"Arrhh … apa-apaan dosen itu. Kenapa susah sekali untuk menarik perhatiannya," ucap Gianna yang baru saja membasuh wajah di wastafel toilet.
Benaknya memutar ulang apa yang tadi diucapkan oleh Azzima. "Jangan ulangi hal itu, atau kau tidak bisa berjalan selama seminggu."
Gianna menggelengkan kepala, kuat. "Apa dia akan mematahkan kakiku?" Gadis itu menunduk untuk melihat kedua kakinya.
"Apa maksudnya bicara seperti itu," pikirnya.

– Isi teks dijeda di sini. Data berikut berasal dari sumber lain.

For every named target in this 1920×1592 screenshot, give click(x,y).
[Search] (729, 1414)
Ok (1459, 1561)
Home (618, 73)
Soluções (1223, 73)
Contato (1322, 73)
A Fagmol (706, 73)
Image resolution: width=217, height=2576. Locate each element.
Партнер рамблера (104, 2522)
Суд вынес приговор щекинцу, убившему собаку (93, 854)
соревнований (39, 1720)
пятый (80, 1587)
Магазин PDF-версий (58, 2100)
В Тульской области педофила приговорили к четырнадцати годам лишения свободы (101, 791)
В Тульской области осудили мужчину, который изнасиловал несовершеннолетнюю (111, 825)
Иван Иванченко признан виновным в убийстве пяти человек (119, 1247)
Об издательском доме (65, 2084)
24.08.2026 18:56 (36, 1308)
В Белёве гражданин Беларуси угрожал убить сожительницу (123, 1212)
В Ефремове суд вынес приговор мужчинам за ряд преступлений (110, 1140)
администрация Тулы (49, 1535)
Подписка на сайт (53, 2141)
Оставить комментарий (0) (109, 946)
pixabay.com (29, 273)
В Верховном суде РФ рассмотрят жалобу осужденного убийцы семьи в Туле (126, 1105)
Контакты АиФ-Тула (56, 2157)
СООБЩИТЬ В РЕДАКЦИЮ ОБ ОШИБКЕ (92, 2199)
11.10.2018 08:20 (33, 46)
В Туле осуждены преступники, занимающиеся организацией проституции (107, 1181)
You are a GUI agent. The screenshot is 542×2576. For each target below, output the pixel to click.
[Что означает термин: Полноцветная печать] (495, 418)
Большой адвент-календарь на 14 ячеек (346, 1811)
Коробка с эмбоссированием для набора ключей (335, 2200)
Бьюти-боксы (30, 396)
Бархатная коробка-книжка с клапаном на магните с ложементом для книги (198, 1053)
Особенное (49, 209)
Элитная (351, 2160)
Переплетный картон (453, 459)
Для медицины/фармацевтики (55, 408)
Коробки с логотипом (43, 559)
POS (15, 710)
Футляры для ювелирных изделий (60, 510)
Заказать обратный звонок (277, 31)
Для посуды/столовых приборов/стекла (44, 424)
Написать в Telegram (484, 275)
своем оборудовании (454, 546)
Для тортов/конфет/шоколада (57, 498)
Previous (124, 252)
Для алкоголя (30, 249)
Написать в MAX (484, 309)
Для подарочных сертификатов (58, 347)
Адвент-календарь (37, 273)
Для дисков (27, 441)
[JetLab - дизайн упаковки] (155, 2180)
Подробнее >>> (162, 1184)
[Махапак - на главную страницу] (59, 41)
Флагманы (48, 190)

Kemudian, dia baru sadar tentang esainya yang tertinggal di meja dosen killer itu. Gianna menepuk sisi kanan dan kiri kepalanya. Habislah dia, rencana menggodanya gagal, dan esai itu bukan jawaban untuk dirinya lulus.
***
Azzima meraih esai milik Gianna, lalu membukanya. Pria itu melihat nilai E yang masih terpajang di bagian depan halaman. Dia menarik sudut bibirnya, ini berarti Gianna tidak memperbaiki esainya sama sekali. Hanya mengubah judul dan sampul depannya. Bisa-bisanya gadis itu melakukan hal ini, pikir Azzima.
Dibacanya esai itu. Dia memang tidak sempat untuk membacanya kemarin. Hanya memberi nilai sebagai hukuman sebab gadis itu mencibir tak sopan ke arahnya.
Azzima mendapati berbagai kata puitis di dalamnya, membuat bibir pria itu tertarik. "Apa dia pikir sedang membuat puisi," ucap pria itu.
Tanpa berpikir panjang, Azzima membuang esai itu ke kotak sampaah. Kini benda itu bercampur dengan sobekan kertas lainnya. Sobekan kertas yang berisi kata-kata cinta, yang Azzima dapat dari beberapa mahasiswi bahkan dosen wanita lainnya.
***
Bersama Manager Lim, Gianna minta diantar ke kedai kopi milik Selena. Gadis itu sudah diperingati untuk berhati-hati jika bertemu dengan fans yang fanatik. Dia meminta Manager Lim untuk meninggalkannya sebab dia bisa menjaga diri.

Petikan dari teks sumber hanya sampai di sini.